ACTIVITY:
Which lines in the records below contain the word "beside"? Copy each one out.

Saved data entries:
Content starts
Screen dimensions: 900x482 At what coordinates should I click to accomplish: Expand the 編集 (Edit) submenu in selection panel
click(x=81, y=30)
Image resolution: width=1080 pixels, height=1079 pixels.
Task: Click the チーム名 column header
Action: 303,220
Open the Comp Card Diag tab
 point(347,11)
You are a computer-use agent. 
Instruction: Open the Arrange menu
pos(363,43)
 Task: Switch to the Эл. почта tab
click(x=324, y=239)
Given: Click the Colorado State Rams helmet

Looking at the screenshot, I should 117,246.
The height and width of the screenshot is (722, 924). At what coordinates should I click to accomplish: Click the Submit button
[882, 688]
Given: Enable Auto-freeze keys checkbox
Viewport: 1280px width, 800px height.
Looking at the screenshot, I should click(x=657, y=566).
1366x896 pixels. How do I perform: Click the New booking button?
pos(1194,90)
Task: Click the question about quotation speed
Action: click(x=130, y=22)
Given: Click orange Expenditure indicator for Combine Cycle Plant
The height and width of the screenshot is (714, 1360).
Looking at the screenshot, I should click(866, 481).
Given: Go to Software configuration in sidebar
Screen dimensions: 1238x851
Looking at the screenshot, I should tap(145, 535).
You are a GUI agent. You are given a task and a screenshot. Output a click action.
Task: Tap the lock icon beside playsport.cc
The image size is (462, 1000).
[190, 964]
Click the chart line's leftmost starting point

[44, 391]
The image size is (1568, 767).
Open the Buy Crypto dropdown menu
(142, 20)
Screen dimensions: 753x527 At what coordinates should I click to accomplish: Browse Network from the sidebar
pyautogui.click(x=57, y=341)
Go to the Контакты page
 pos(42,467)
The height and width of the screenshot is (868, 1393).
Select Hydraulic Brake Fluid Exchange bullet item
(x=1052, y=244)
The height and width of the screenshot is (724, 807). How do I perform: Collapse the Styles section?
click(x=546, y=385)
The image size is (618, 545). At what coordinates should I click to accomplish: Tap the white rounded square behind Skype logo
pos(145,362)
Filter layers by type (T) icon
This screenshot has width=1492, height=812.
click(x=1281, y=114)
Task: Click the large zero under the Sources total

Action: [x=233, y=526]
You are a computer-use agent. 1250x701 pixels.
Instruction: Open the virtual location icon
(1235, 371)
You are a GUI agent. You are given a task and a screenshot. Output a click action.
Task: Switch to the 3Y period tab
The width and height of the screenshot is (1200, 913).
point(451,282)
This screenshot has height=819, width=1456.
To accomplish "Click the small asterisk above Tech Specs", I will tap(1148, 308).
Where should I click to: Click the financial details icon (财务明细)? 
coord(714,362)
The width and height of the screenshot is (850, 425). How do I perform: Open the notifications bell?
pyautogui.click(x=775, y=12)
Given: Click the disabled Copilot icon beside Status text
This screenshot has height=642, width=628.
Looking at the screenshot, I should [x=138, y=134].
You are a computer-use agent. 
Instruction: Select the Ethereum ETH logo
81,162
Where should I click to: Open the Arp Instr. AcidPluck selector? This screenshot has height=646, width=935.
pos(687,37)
Content ends
ANSWER TO THE EXERCISE:
Task: Tap the lock icon beside playsport.cc
Given: Click the disabled Copilot icon beside Status text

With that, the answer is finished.